Rebuilding depleted stocks can be an efficient way to improve catch per unit of effort (CPUE), increase profitability and reduce emissions. In the early 1990s, rock lobster catches in New Zealand had fallen to historic lows after overfishing depleted stocks (OECD, 2012[40]). A quota management system was introduced to control overfishing, and management plans were introduced to rebuild stocks to levels that could support maximum sustainable yields (MSY). While the main goal of stock rebuilding was to increase catches, it also led to an increased CPUE and an estimated two-thirds reduction in fuel use intensity.

New Zealand rock lobster are of catchable size between 8-13 years after breeding occurs (Fisheries New Zealand, 2023[41]). Fourteen years after a TAC and stock rebuilding plan were introduced in two specific management areas in 1990, the CPUE began to climb, and more than tripled in the three years between 2005 and 2008. Since then, fishable biomass has increased to almost 1.5 times the biomass required to support MSY, and CPUE has gradually increased over time, stabilising at around six times the CPUE when the TAC was introduced (Fisheries New Zealand, 2022[42]; Fisheries New Zealand, 2021[43]; Holland, 2010[44])

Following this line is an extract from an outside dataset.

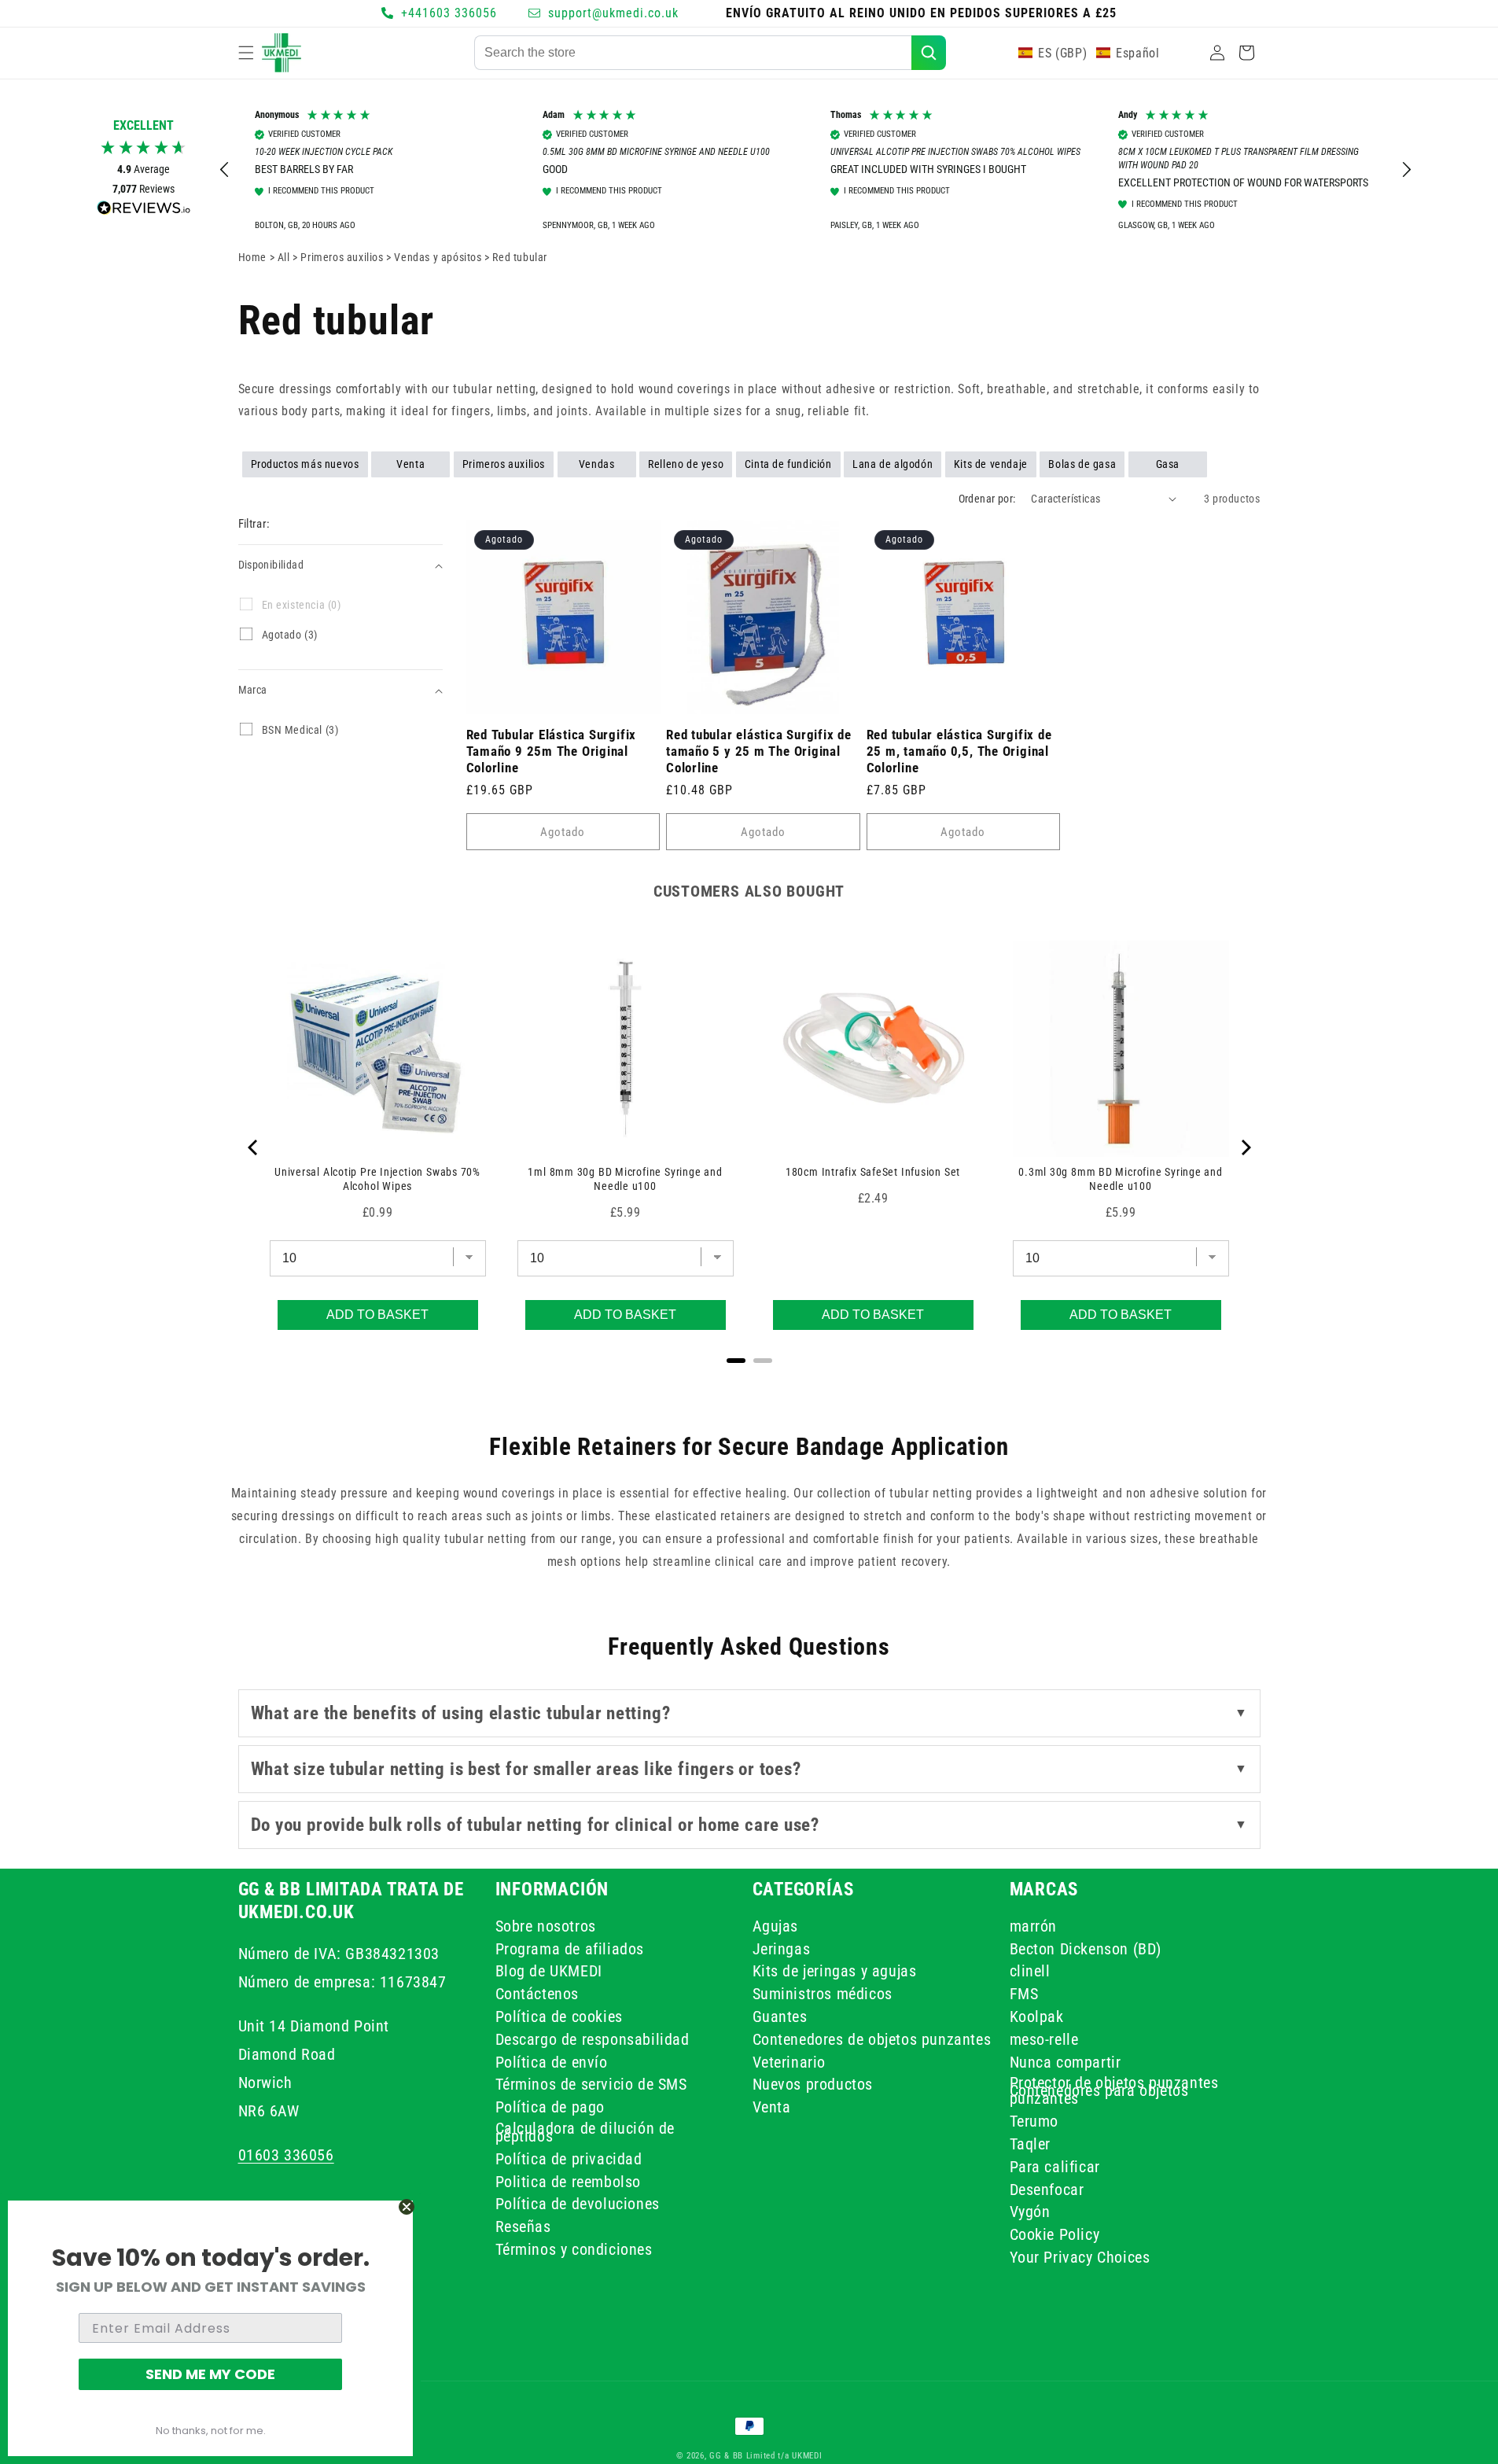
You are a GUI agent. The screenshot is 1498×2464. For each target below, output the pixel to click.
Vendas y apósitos (439, 257)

Further, a 2017 study of fuel use in lobster fisheries in New Zealand and Australia demonstrates the significant relationship between increased CPUE and decreased fuel use intensity (Figure 7) (Parker et al., 2017[45])

Based on the average estimated relationship between CPUE and fuel use in New Zealand lobster fisheries, the implementation of the TAC and stock rebuilding plan described above is estimated to have reduced fuel-use intensity by over two-thirds in these management zones. This demonstrates the effectiveness of both reaching and surpassing MSY management goals for significantly decreasing emissions while improving catches and profitability.

Source: (Parker et al., 2017[45]).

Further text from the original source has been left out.